Length of dump text and length field in API do not match
Closed, DeclinedPublic

Description

Length of dump text and length field in API do not match (even after UF8 encoding) due to inconsistent line break characters and beginning/ending whitespace.
Note that this results in false negatives when detecting identity reverts

Current workaround:
Strip whitespace from the beginning/end and replace all "\r\n" (windows linebreak) with "\n". With this approach, you get acceptable (99%), but still imperfect consistency between API and dump.


Version: unspecified
Severity: minor

Details

Reference
bz27773

Event Timeline

bzimport raised the priority of this task from to Medium.Nov 21 2014, 11:27 PM
bzimport set Reference to bz27773.

Are there any specific examples?

Are whitespace mismatches due to problems parsing the way whitespace is encoded in the XML, or due to the XML dumps actually containing incorrect whitespace?

(The dumps may well contain incorrect whitespace, most likely due to inconsistencies in parsing the previous whitespace when doing multiple passes combining text from previous dumps with new stub dumps, etc.)

(In reply to comment #1)

Are there any specific examples?

Are whitespace mismatches due to problems parsing the way whitespace is encoded
in the XML, or due to the XML dumps actually containing incorrect whitespace?

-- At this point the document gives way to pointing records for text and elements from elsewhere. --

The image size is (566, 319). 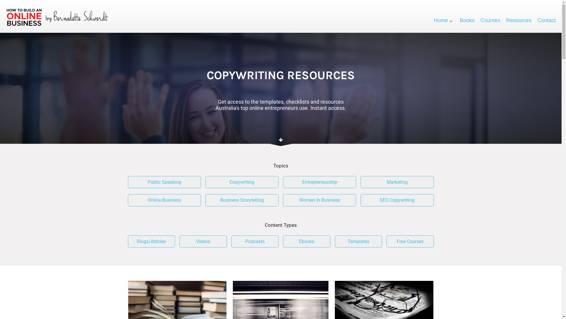 I want to click on 'Blogs/Articles', so click(x=152, y=241).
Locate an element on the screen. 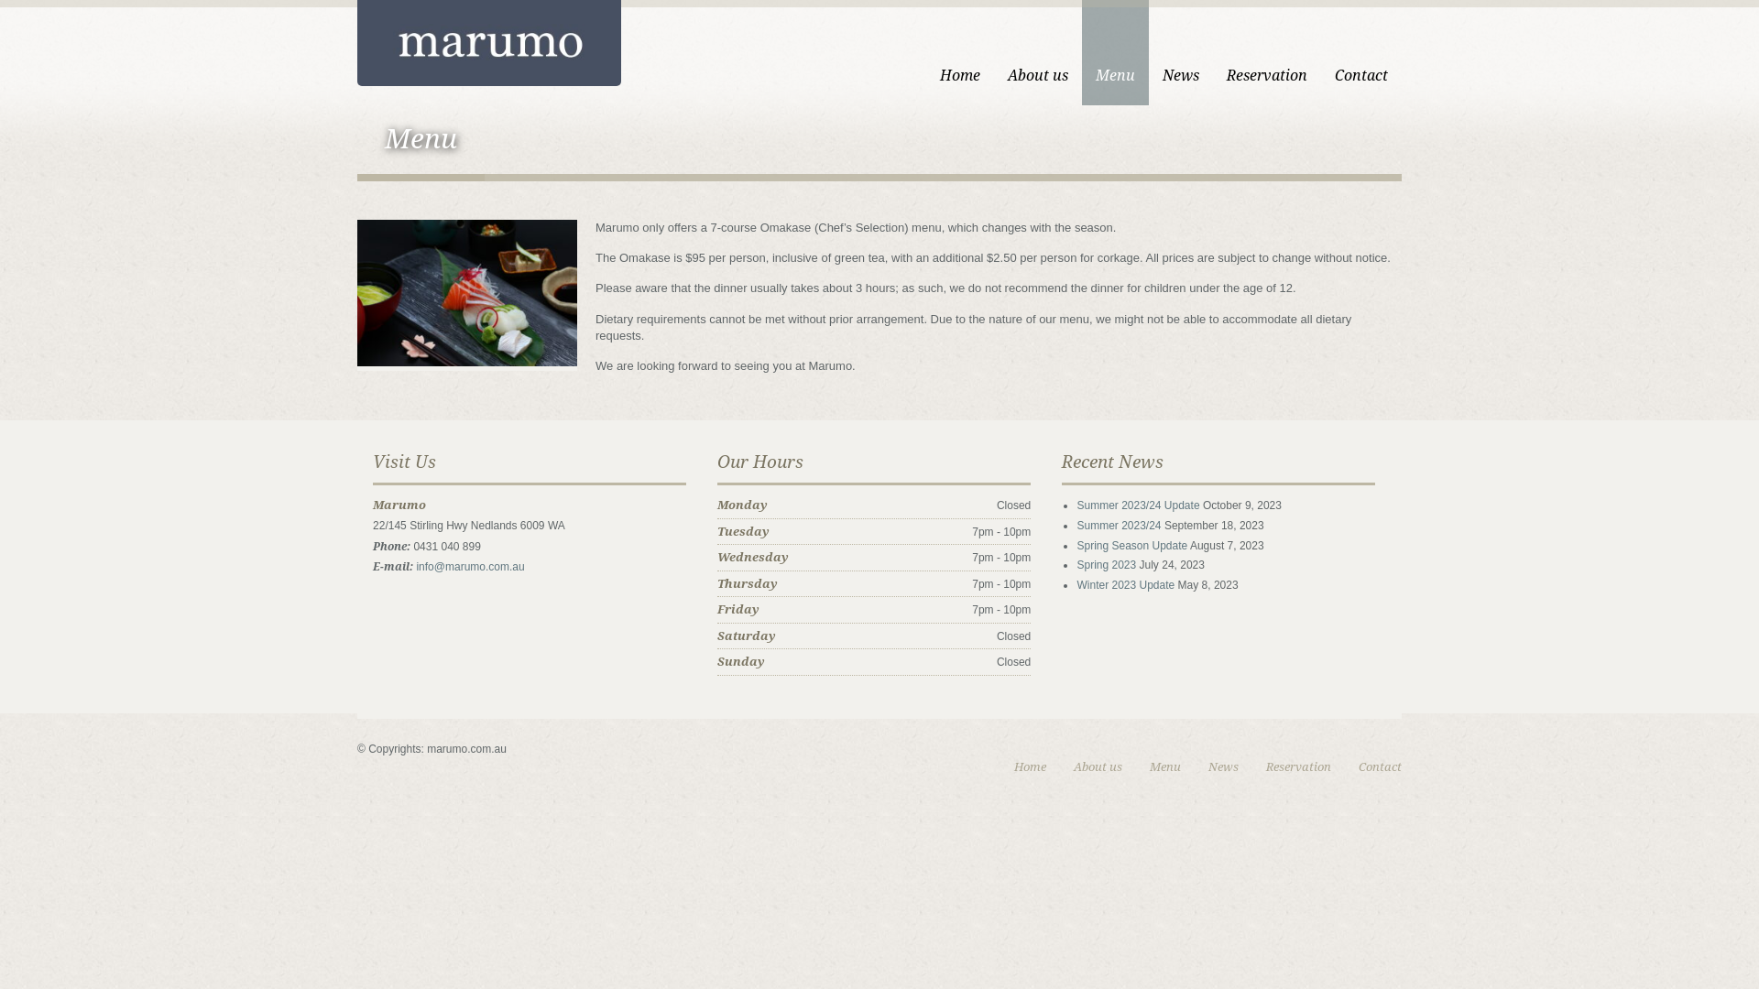  'Spring 2023' is located at coordinates (1105, 564).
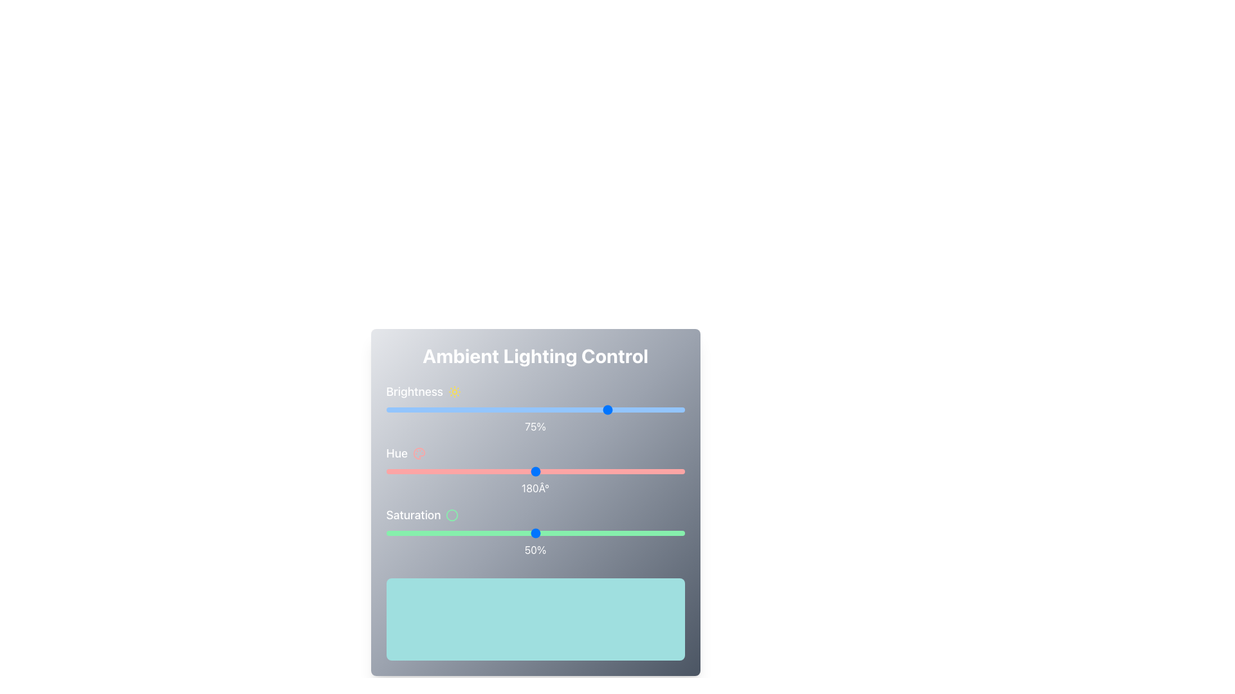  I want to click on saturation, so click(567, 533).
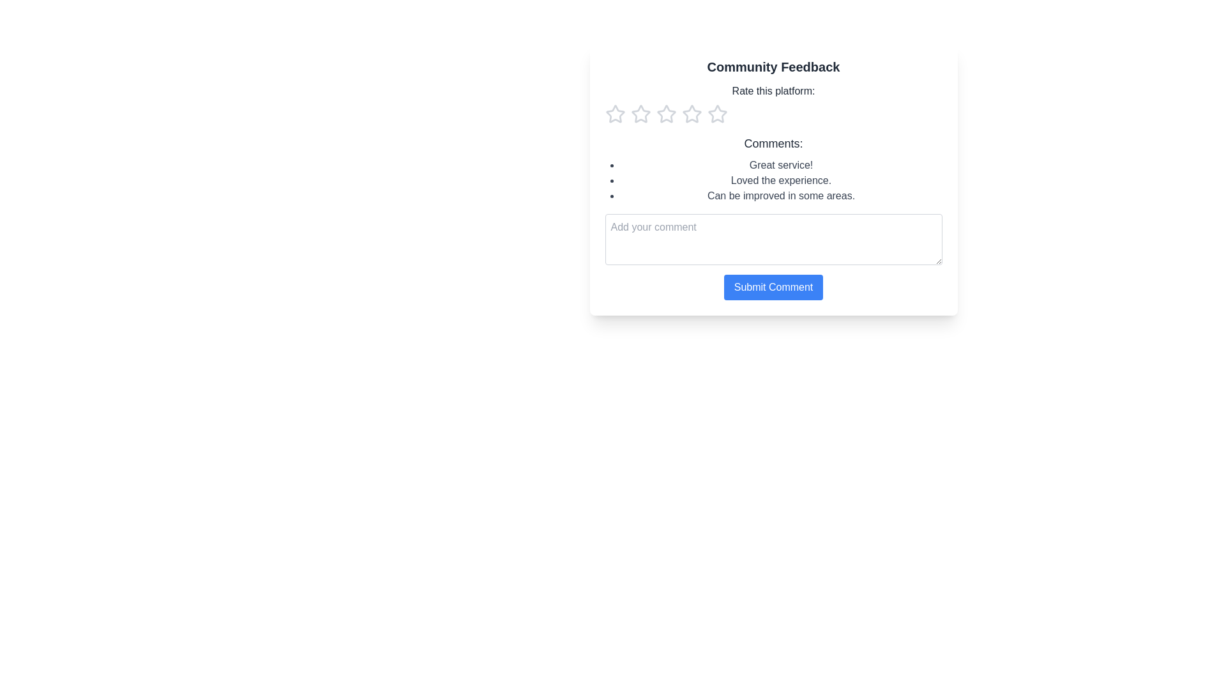 This screenshot has height=690, width=1226. Describe the element at coordinates (615, 113) in the screenshot. I see `the first star in the rating component` at that location.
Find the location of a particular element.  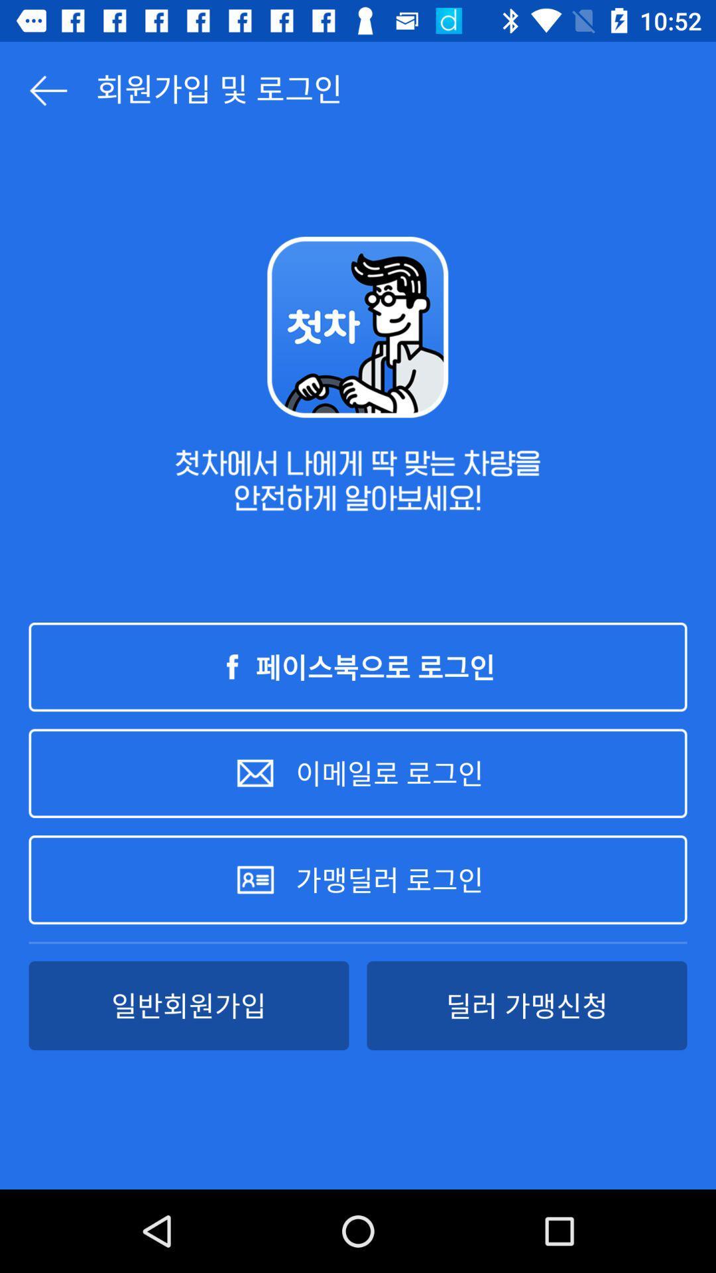

item at the bottom left corner is located at coordinates (189, 1005).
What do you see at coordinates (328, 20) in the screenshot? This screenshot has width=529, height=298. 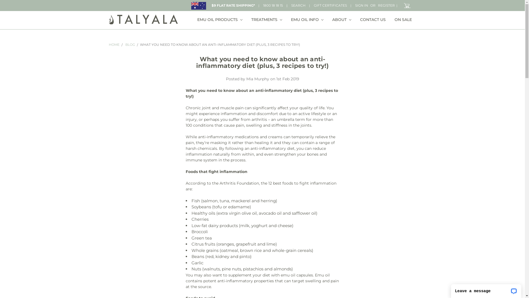 I see `'ABOUT'` at bounding box center [328, 20].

Do the XML dumps use the xml:space="preserve" attribute?

I would like a specific page ID, revision ID and dump file to look at, if someone can point me to one.

Anarchism(12)
RevisionId: 233194

From the 2010-01-30 XML dump at the end of the 233194 revision (notice the line breaks before the closing </text> tag)

[...]
/Talk &lt;br&gt;

/Todo &lt;br&gt;

[[Anarchy/Talk]] [http://www.wikipedia.com/wiki.cgi?action=history&amp;id=Anarchy Anarchy History] (The content of Anarchy and Anarchism have since been merged into this version)

</text>

From the API (http://en.wikipedia.org/w/api.php?action=query&prop=revisions&revids=233194&rvprop=content&format=jsonfm) (notice that the string ends right after the last non-whitespace character)

{
"query": {

		"pages": {
			"12": {
				"pageid": 12,
				"ns": 0,
				"title": "Anarchism",
				"revisions": [
					{
						"*": "''Anarchism'' is <removed most of the text here -Aaron Halfaker> (The content of Anarchy and Anarchism have since been merged into this version)"
					}
				]
			}
		}

}

}

(Yes, the XML files have <text xml:space="preserve"> in them.)

I had a look at the output we get from ExternalStore::fetchFromURL()

The text we get back has a newline after the final parenthesis.

That text is 8884 bytes long, which matches the rev_len recorded in the revision table and in the XML dump file. When I apply the various conversions for & < > " and strip the ^Ms I get the byte count of the text entry in the xml file: 8930.

When I do the same conversions for the json format (for " \r \n and /) I come up one byte longer, 9160, than the actual json output text, 9159. My conclusion is that the json formatter or perhaps generally the API loses that newline at the end.

Nemo_bis added subscribers: Anomie, Nemo_bis.

Note that this results in false negatives when detecting identity reverts

AFAICS this was resolved downstream, or at least https://pythonhosted.org/mediawiki-utilities/lib/reverts.html#mw-lib-reverts doesn't mention any such issue.

My conclusion is that the json formatter or perhaps generally the API loses that newline at the end.

Then, if still current/interesting, it should be reported as an API bug. Cc @Anomie.

My conclusion is that the json formatter or perhaps generally the API loses that newline at the end.

Then, if still current/interesting, it should be reported as an API bug. Cc @Anomie.

The one example given, https://en.wikipedia.org/w/api.php?action=query&prop=revisions&revids=233194&rvprop=content&format=jsonfm, does not match the reported output with respect to trailing newlines. The page content from the json object is currently 8884 bytes long.